Heinrich von Ofterdingen was a Middle High German lyric poet and Minnesinger mentioned in the 13th-century epic of the Sängerkrieg (minstrel contest) on the Wartburg. The legend was used by Novalis in his eponymous fragmentary novel written in 1800 and by E. T. A. Hoffmann in his 1818 novella Der Kampf der Sänger.

==Sources==
The 24 Fürstenlob (princely praise) stanzas of the Sängerkrieg describe Heinrich's challenge to the most famous singers like Walther von der Vogelweide, Reinmar von Zweter and Wolfram von Eschenbach in the presence of the Landgrave of Thuringia. Defeated by cunning he obtains the permission to call in the legendary sorcerer Klingsor von Ungerlant (Hungary) to his relief. Several versions of the Sängerkrieg, partially divergent, were rendered in later Liederhandschrift manuscripts, among them the Codex Manesse; it was depicted as a historic event already by medieval chroniclers such as Dietrich of Apolda. The younger vulgate version of the Laurin poem about Dietrich von Bern (Theoderic the Great) ascribes the authorship to Heinrich.
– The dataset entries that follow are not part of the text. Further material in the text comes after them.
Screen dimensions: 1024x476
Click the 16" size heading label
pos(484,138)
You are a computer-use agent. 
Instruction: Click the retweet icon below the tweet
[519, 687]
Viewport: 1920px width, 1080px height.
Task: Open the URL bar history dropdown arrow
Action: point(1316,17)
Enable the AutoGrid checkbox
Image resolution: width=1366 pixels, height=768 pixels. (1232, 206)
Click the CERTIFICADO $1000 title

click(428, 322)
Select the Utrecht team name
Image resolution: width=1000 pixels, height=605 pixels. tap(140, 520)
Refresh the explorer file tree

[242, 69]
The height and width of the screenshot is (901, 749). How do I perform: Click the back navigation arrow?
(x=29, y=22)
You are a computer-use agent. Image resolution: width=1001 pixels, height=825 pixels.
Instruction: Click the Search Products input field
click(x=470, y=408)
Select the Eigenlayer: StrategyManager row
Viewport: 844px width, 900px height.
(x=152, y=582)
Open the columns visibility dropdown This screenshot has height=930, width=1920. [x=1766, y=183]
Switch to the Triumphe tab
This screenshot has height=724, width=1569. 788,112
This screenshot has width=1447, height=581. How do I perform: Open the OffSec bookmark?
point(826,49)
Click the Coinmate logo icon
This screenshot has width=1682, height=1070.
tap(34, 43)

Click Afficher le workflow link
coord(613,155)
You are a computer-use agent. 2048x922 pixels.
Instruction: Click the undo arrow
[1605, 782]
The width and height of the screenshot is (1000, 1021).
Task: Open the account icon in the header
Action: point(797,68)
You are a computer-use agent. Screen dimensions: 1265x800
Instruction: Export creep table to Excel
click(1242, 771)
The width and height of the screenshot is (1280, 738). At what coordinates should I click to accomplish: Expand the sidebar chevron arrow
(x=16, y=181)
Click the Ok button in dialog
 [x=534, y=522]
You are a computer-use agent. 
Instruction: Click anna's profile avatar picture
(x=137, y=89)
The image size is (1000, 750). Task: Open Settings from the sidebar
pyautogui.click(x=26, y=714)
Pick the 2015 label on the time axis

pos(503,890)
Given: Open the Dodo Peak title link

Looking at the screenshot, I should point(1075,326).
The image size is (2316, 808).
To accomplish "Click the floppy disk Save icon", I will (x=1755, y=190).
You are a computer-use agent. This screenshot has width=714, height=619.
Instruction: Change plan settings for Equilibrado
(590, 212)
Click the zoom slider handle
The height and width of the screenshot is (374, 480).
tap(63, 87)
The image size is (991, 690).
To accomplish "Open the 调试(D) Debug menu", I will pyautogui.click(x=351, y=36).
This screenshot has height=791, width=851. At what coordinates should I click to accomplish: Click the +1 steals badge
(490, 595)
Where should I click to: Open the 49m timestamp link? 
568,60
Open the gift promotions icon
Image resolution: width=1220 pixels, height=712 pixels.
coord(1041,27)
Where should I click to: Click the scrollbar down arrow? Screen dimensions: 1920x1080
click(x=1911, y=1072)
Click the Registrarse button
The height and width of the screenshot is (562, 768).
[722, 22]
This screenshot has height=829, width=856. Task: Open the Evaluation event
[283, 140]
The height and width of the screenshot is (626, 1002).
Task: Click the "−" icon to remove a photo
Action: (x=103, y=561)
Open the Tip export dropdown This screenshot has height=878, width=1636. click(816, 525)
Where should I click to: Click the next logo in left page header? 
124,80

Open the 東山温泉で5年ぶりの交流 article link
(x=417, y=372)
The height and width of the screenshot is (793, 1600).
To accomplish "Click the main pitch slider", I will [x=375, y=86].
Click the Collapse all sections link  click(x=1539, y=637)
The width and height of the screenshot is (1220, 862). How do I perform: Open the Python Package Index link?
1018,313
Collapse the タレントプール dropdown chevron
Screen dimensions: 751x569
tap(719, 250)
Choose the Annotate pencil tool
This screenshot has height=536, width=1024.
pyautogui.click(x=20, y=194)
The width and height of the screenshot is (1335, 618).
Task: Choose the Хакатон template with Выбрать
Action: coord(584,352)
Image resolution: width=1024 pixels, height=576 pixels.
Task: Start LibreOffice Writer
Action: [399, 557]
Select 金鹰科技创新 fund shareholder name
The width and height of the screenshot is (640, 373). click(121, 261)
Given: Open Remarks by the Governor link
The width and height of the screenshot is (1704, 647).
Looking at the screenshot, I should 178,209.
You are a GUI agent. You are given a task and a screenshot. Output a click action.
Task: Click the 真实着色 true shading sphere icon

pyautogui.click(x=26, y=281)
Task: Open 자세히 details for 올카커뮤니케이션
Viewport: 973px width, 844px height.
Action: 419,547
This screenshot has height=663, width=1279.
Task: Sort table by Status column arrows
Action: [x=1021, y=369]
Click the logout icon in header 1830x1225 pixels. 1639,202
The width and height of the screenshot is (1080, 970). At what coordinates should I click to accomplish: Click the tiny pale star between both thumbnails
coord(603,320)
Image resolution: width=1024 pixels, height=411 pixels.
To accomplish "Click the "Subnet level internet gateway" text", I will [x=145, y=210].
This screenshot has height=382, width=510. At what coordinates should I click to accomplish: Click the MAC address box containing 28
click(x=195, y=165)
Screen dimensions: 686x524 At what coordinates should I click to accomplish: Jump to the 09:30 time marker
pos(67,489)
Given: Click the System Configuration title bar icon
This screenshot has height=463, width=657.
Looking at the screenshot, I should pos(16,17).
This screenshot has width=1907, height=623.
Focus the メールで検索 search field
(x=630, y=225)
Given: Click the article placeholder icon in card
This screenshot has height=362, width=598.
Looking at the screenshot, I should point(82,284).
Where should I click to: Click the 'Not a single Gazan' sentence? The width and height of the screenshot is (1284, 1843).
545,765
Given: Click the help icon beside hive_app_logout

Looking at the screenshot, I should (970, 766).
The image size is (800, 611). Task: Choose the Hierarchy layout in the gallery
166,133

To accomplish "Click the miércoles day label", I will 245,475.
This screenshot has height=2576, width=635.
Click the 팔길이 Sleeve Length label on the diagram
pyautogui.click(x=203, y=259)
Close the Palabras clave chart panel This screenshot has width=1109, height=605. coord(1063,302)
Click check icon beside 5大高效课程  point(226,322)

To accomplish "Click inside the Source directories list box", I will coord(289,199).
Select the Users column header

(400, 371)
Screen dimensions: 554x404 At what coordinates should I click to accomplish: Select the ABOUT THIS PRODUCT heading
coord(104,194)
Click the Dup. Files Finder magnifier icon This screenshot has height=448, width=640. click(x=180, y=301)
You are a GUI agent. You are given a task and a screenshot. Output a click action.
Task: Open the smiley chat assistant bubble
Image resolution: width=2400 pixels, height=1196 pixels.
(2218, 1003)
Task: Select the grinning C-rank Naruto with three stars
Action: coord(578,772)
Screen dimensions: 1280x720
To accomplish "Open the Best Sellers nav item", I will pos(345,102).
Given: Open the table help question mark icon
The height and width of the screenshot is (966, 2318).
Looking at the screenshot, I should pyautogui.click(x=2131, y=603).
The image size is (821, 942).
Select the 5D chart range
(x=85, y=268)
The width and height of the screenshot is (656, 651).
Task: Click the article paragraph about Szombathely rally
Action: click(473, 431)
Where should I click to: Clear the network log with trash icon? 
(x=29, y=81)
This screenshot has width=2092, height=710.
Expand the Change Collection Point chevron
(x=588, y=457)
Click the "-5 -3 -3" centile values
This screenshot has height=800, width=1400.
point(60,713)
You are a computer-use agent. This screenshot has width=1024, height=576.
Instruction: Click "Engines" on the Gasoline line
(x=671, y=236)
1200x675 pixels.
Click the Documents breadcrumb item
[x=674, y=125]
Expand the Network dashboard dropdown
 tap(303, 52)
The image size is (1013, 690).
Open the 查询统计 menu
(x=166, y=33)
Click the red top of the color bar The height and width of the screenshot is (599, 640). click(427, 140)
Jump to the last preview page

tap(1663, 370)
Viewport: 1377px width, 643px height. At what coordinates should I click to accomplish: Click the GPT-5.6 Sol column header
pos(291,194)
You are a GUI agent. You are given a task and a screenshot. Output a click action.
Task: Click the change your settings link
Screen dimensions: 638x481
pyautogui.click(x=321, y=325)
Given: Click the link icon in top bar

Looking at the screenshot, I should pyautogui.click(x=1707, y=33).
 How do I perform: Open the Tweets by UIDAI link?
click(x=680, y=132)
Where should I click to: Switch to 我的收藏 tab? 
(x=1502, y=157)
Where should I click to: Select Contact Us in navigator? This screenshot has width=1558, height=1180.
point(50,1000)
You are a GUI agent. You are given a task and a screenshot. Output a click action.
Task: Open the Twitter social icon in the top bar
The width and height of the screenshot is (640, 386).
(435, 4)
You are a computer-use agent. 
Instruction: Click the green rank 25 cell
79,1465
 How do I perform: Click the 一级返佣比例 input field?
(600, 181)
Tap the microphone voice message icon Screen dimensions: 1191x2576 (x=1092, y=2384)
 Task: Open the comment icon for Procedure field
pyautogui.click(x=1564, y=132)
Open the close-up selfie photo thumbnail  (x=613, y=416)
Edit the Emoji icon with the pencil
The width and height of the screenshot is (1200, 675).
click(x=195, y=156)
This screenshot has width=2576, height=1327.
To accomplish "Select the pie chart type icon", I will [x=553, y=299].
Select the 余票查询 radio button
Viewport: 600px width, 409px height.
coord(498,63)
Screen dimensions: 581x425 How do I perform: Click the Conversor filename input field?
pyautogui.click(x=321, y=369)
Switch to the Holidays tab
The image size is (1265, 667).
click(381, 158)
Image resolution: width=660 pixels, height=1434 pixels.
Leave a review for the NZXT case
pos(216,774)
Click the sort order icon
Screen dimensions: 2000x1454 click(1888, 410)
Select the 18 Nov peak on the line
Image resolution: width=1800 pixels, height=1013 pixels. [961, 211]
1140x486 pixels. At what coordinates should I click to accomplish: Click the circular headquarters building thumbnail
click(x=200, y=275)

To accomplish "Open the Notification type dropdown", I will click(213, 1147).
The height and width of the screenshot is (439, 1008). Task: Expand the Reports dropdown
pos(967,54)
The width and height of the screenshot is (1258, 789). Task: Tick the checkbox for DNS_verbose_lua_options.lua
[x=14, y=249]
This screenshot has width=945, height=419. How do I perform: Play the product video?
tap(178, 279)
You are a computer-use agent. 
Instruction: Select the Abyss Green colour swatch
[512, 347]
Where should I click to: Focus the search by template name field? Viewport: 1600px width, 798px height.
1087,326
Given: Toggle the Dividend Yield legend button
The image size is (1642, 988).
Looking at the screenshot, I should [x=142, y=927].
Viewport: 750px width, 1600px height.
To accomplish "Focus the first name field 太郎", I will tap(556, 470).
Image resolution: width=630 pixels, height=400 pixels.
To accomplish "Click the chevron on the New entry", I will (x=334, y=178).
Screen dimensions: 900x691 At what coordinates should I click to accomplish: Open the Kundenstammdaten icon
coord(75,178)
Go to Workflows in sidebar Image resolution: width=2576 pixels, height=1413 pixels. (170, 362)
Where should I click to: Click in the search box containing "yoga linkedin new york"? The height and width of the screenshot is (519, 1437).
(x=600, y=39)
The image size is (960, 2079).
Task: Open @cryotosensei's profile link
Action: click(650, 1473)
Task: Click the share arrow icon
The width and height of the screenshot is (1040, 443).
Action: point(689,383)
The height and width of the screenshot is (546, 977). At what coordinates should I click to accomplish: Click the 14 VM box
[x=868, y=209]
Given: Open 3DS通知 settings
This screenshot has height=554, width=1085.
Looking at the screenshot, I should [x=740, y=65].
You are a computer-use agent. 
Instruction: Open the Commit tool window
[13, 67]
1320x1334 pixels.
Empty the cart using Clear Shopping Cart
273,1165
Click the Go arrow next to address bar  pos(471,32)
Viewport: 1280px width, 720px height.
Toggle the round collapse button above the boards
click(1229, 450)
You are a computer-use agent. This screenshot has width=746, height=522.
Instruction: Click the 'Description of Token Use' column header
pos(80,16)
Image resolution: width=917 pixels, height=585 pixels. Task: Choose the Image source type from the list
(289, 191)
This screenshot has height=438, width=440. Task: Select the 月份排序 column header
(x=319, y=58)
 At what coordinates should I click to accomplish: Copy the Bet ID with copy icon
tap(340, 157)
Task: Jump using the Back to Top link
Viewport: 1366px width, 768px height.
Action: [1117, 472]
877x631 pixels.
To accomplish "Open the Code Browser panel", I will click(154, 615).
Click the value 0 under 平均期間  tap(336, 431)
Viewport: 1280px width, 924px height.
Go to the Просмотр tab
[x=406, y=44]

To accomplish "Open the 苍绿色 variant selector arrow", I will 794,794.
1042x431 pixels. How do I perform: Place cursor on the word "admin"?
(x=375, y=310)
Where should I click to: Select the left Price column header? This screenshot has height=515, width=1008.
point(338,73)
After the Sängerkrieg was republished by the Swiss author Johann Jakob Bodmer (1698–1783), the medieval tale about poetry and society became popular with Romantic writers. Heinrich von Ofterdingen became chiefly known by the novel of Novalis published in 1802 and the dramatic realisation in Richard Wagner's opera Tannhäuser, coalesced with the late medieval Tannhäuser legend, a conflation created by C. T. L. Lucas in his Über den Krieg von Wartburg (1838). The Novalis novel also contained the symbol of the Blue Flower, which became a key symbol in Romanticism. In the early 20th century, nationalistic German writers portrayed Heinrich as a defender of veritable German poetry and even as author of the Nibelungenlied poem.